SURABAYA-kanalsembilan.com (13 April 2025)
Tak ada kata terlalu cepat untuk memulai dan tak ada kata terlambat untuk terus belajar, ungkapan itu tergambar dari sosok Raissa Arum Kusumaningtyas dan Amiq Fahmi yang dinobatkan menjadi wisudawan termuda dan tertua pada gelaran Wisuda ke-131 Institut Teknologi Sepuluh Nopember (ITS), Sabtu – Minggu (12-13/4). Dengan latar belakang dan perjalanan berbeda, keduanya mampu membuktikan bahwa usia tidak menjadi batasan dalam menuntut ilmu.
Untuk mengantongi status sebagai wisudawan termuda di usia 20 tahun 9 bulan bukanlah perjalanan singkat bagi Raissa. Gadis kelahiran Bandung ini menjalani program akselerasi saat di bangku Sekolah Menengah Pertama (SMP).
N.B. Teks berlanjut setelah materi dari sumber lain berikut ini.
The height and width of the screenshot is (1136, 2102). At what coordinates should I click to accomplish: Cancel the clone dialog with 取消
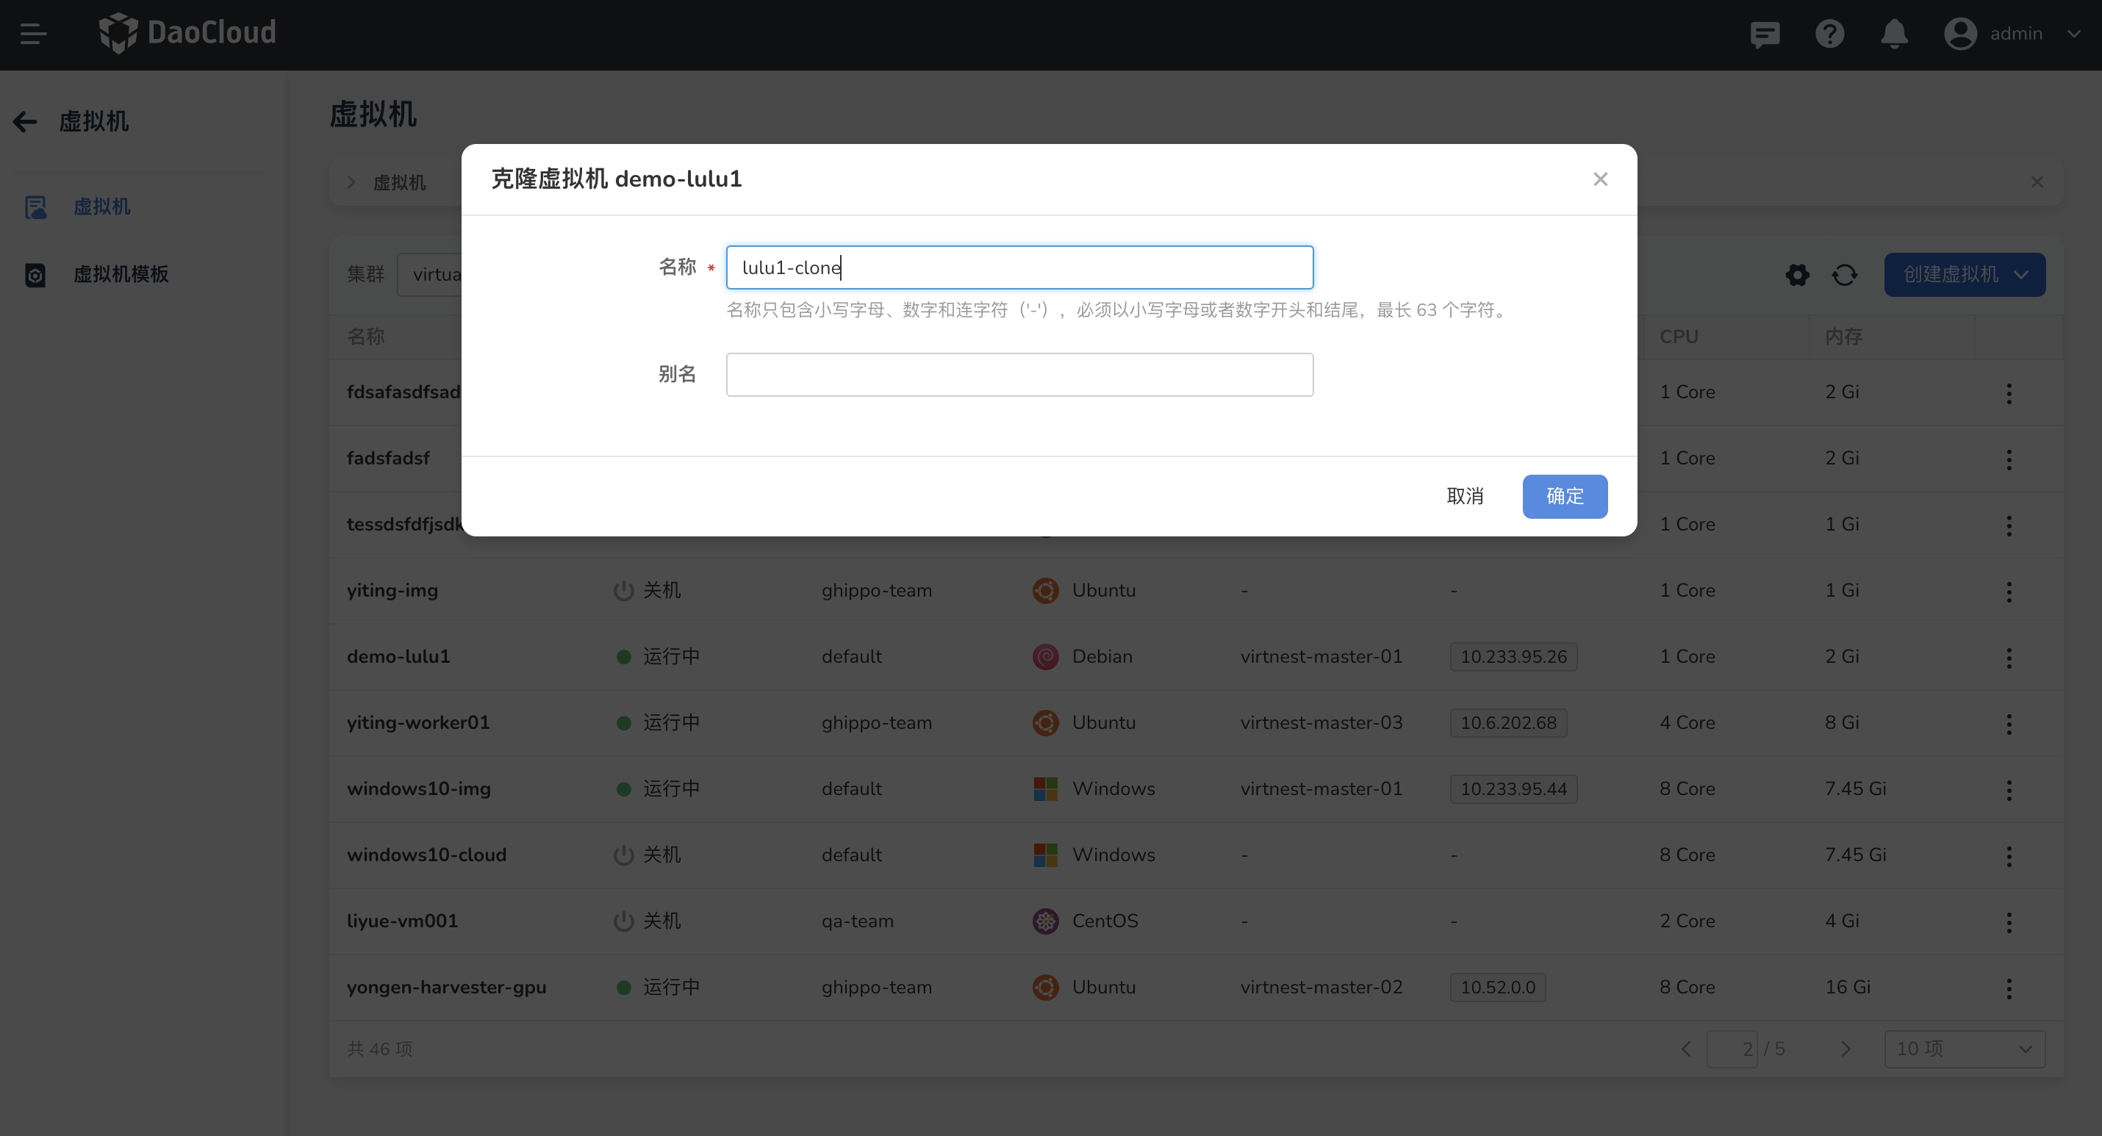click(x=1466, y=496)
Dukungan keluarga membawanya pada pendidikan di Sekolah Menengah Atas (SMA) Taruna Bakti Bandung yang mengedepankan pengajaran etika dalam berbangsa dan bermasyarakat. “Latar belakang pendidikan semasa sekolah sangat lekat dengan kedisiplinan dan etika,” ungkapnya.
Bekal kedisiplinannya itu membentuk Raissa menjadi sosok yang tekun, sehingga berhasil membawanya pada studi lanjutan di Departemen Manajemen Bisnis ITS. Memiliki minat dalam bidang pemasaran, Raissa mengaku lebih tertarik untuk mempelajari keilmuan melalui praktik langsung. Hal itulah yang mendasari keputusannya untuk mengeksplorasi bidang bisnis.
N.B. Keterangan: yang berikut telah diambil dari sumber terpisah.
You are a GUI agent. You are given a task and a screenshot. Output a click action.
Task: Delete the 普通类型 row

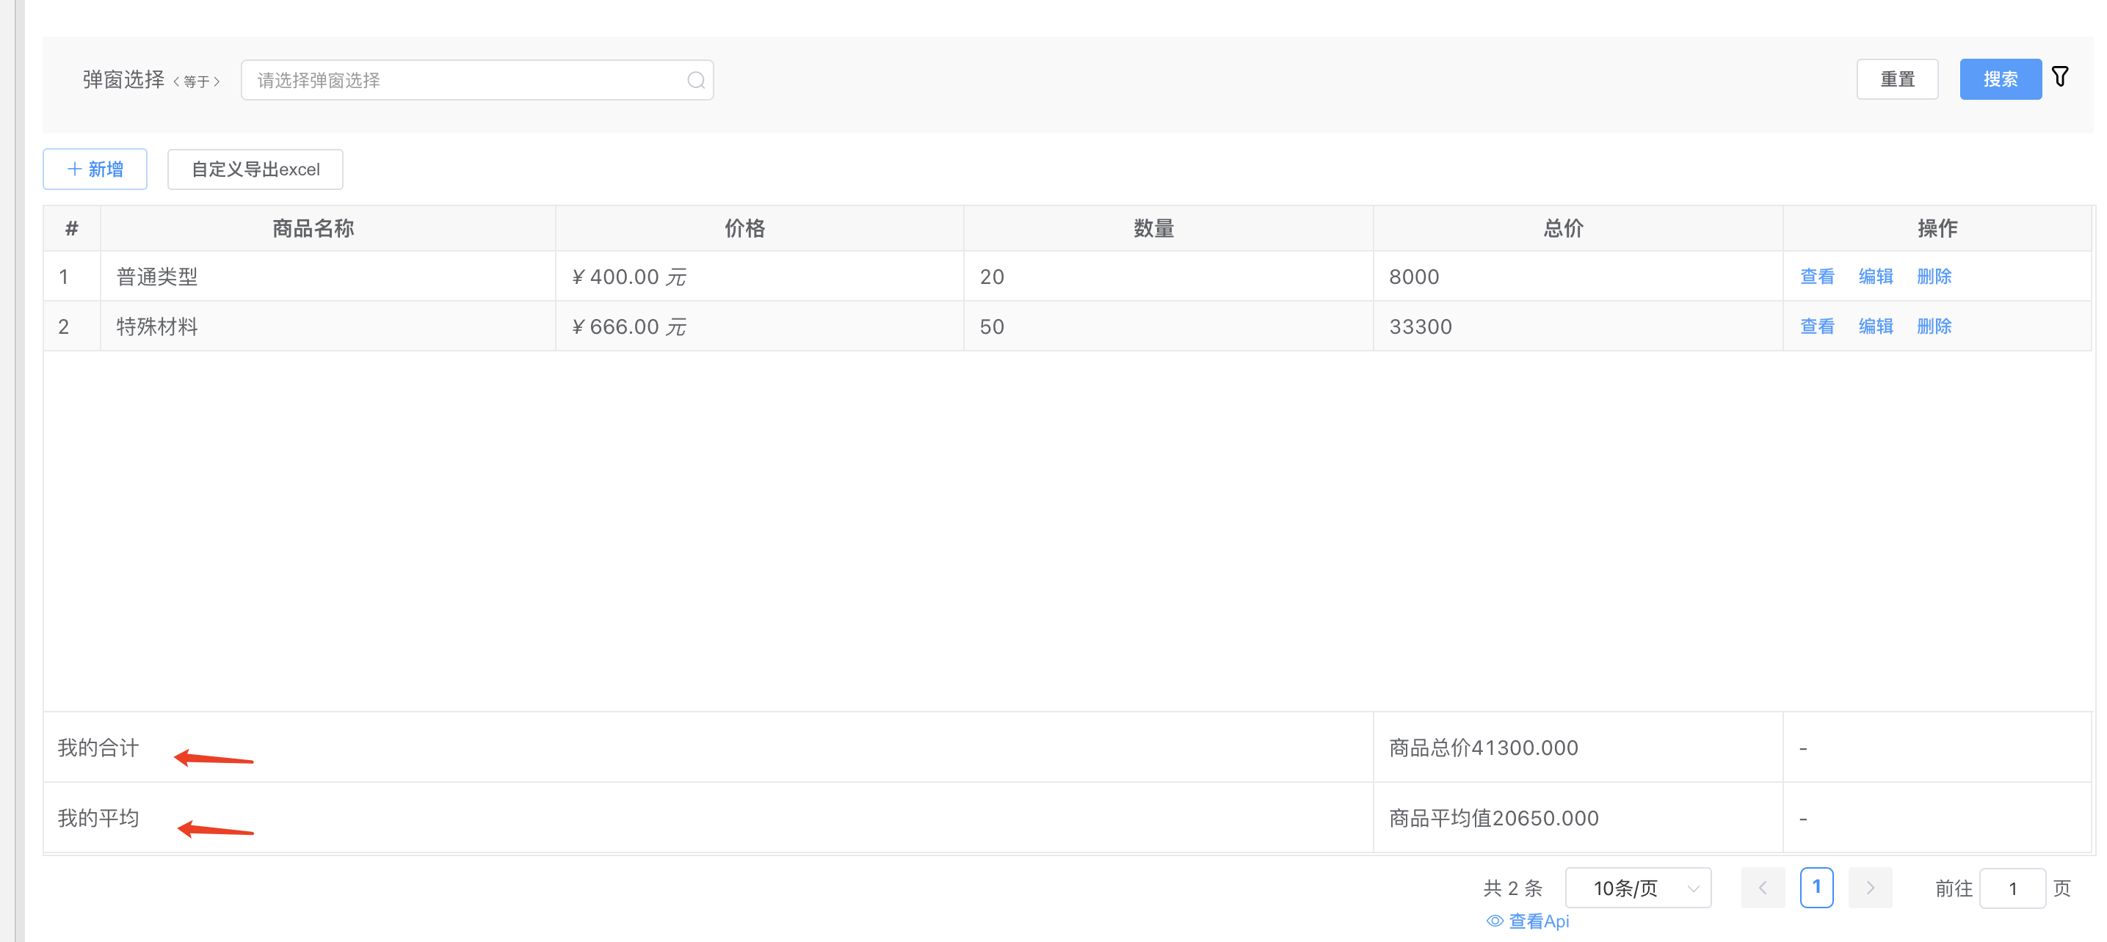[1934, 276]
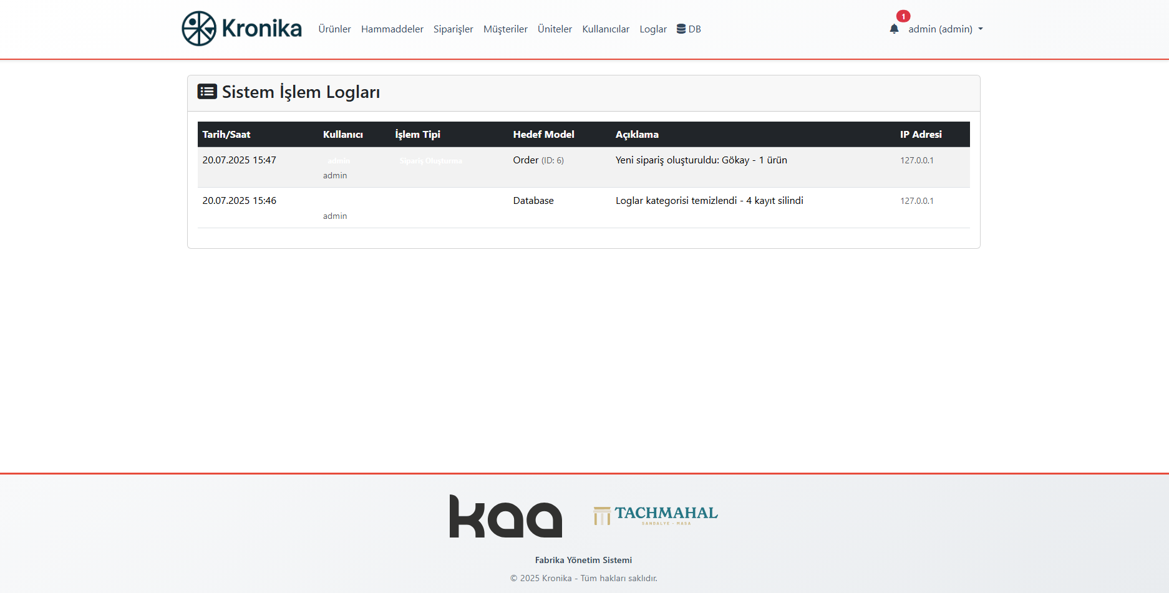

Minatnya pada bidang bisnis tersebut diimplementasikan dalam penelitian tugas akhir (TA) yang mendalami tentang customer behavior dalam penggunaan kantor plastik pada gerai retail di Kota Bandung. Dara kelahiran 9 Juli 2004 itu menemukan bahwa masih banyaknya penggunaan kantong plastik ketika berbelanja disebabkan kurangnya informasi yang diberikan karyawan ritel mengenai alternatif lain kantong plastik, seperti tote bag atau kardus.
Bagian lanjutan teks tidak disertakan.